SAN JOSE, California —Although it's not May 4, the annual day of celebration to honor the iconic "Star Wars" movie, it still seems fitting to talk about Sprint's new open source project, called C3PO. Last week at the 2017 NFV World Congress, Sprint revealed it's working with Intel on the open source project the companies believe will result in a more flexible and scalable 5G control plane. C3PO stands for CUPS [control and user plane separation] for packet optimization.
Details of the project and how the company plans to use it are still unclear. A Sprint spokeswoman said that the company is planning to reveal more details about the open source project in the coming days.
Lyle Bertz, principal NFV/SDN architect at Sprint, said that the project came about after Sprint became concerned about the ability of the user plane to scale and handle the increased functionality necessary for a 5G network. “In five years will the user plane function do everything and bear the weight of the bits and bytes?” he asked.

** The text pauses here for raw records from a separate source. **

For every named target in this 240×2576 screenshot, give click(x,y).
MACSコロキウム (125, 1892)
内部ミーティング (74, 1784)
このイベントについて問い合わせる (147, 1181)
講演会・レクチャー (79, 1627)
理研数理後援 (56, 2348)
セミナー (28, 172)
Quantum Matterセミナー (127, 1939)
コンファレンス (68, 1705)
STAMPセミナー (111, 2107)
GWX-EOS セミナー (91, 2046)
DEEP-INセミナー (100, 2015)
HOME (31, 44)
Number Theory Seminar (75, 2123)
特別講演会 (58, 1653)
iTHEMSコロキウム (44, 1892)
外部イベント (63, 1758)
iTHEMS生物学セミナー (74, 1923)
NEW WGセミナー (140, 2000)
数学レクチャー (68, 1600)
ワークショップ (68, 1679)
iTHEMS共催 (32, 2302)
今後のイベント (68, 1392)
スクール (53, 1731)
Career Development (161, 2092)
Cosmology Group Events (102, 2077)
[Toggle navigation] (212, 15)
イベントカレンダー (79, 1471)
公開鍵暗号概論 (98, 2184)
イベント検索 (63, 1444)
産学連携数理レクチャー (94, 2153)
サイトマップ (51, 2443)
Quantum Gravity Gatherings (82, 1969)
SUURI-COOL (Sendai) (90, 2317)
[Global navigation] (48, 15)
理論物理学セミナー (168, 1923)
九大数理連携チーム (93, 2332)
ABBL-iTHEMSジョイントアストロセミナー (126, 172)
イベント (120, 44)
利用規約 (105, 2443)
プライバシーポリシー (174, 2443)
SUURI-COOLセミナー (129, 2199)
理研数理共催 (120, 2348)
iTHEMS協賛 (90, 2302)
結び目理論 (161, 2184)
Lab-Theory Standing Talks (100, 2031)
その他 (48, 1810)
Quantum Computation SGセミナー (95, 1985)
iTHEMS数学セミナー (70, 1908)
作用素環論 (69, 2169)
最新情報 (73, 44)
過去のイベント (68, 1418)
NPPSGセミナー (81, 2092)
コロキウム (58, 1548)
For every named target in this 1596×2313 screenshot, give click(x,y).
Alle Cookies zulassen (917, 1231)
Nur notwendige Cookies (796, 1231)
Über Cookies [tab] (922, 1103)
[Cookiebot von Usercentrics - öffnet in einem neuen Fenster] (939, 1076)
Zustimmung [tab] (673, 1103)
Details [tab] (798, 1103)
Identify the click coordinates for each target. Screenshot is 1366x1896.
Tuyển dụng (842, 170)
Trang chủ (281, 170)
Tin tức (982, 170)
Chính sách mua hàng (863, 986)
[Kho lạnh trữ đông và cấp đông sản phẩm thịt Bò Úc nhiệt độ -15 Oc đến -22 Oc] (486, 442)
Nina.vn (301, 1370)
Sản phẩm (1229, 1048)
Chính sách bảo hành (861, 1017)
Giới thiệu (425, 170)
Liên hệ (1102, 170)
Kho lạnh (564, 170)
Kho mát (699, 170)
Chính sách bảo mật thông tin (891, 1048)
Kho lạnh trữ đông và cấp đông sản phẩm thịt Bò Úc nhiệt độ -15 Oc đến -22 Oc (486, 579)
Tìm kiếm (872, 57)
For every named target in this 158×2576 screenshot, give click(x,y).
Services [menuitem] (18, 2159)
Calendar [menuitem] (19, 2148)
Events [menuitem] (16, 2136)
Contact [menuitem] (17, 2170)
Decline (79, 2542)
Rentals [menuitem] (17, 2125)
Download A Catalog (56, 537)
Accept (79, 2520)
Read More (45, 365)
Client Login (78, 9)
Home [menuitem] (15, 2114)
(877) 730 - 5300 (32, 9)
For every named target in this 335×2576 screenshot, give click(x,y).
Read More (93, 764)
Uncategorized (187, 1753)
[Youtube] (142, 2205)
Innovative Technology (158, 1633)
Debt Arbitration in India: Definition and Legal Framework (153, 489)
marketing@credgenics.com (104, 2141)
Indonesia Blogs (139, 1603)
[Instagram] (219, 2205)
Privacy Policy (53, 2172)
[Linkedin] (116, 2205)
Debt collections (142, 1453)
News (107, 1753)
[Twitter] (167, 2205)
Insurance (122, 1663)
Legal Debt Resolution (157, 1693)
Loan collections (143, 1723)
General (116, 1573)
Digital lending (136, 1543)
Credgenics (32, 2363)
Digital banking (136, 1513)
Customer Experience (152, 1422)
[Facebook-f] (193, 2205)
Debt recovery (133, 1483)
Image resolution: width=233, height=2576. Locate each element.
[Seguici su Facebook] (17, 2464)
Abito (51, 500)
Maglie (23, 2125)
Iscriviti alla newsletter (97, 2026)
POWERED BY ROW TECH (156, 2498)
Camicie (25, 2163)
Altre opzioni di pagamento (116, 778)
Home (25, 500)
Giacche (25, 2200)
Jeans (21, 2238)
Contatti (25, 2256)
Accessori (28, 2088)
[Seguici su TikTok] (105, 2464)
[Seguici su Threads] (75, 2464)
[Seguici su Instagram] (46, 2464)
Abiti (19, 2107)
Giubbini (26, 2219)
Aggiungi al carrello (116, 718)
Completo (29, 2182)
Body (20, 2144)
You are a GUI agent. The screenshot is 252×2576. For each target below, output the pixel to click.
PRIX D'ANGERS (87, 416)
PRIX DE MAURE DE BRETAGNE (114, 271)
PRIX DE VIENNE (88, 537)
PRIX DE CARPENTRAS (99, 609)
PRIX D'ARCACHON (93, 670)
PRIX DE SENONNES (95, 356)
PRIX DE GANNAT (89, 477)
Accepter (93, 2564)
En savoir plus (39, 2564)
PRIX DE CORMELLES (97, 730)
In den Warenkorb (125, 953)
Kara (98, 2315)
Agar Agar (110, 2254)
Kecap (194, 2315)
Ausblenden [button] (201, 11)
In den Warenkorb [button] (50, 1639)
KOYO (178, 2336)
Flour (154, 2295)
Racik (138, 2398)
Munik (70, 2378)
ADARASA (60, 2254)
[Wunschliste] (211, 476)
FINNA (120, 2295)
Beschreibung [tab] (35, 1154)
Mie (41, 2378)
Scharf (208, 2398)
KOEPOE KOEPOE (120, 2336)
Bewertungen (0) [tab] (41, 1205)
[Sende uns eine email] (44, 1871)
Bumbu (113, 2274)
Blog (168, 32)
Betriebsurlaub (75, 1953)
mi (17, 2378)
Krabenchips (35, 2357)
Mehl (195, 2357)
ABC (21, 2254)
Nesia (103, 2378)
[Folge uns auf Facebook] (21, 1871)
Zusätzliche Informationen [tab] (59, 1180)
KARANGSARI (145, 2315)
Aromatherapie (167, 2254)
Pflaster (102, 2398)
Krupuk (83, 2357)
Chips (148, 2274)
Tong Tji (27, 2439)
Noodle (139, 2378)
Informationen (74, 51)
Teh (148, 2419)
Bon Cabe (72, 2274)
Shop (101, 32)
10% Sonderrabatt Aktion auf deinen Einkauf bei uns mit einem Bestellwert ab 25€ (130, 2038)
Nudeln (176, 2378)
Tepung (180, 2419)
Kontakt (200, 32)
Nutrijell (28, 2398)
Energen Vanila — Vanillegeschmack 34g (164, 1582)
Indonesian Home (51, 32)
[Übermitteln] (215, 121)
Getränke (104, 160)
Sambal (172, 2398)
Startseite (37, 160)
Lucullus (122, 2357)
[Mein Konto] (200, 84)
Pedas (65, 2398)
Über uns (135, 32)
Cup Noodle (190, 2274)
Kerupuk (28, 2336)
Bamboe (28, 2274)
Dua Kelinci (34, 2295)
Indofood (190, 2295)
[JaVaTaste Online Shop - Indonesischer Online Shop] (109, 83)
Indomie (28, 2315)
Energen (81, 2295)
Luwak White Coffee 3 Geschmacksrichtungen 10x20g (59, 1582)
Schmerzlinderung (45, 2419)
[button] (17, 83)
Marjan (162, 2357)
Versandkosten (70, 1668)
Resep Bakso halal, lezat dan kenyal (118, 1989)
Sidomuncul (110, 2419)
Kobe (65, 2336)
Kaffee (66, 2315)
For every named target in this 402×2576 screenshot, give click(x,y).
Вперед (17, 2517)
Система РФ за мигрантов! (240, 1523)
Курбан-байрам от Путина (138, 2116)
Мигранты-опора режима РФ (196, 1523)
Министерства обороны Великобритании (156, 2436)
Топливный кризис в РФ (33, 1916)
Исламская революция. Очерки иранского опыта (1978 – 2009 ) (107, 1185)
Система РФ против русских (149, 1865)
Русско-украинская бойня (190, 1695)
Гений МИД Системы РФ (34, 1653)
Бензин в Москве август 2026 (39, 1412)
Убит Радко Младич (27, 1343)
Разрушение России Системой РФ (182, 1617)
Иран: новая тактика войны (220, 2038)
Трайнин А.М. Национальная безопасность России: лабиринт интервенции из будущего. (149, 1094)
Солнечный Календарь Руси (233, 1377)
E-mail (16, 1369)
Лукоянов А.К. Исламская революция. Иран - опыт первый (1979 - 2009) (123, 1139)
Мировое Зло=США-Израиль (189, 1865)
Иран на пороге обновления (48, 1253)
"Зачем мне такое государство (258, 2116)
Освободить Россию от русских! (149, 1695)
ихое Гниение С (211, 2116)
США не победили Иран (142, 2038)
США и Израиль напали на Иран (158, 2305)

The project combines Intel software code with Sprint’s software code and extensions. It uses a software-defined networking (SDN)-based architecture but has independent control and data scaling.
The goal of the project is to create an SDN-based virtual evolved packet core (vEPC) that can handle a bigger subscriber load without impacting speed. So far, early results for C3PO indicate that the project will enable operators to increase their subscriber load on the network with minimal impact on the packet processing speed. For example, network scaling tests indicate that one packet processing core can handle 2.125 million packets per second for 50,000 subscribers or 1.625 million packets per second for 500,000 subscribers.
Sprint so far has been fairly quiet about its plans for SDN and network functions virtualization (NFV). The company did join the Open Network Foundation’s Central Office Re-architected as a Datacenter (CORD) project last month. And at Mobile World Congress 2017 in Barcelona, Spain, Sprint CTO John Saw said that the company will talk more about its network virtualization plans later this year, but it won’t do what competitor AT&T has done and reveal what percentage of its network is virtualized.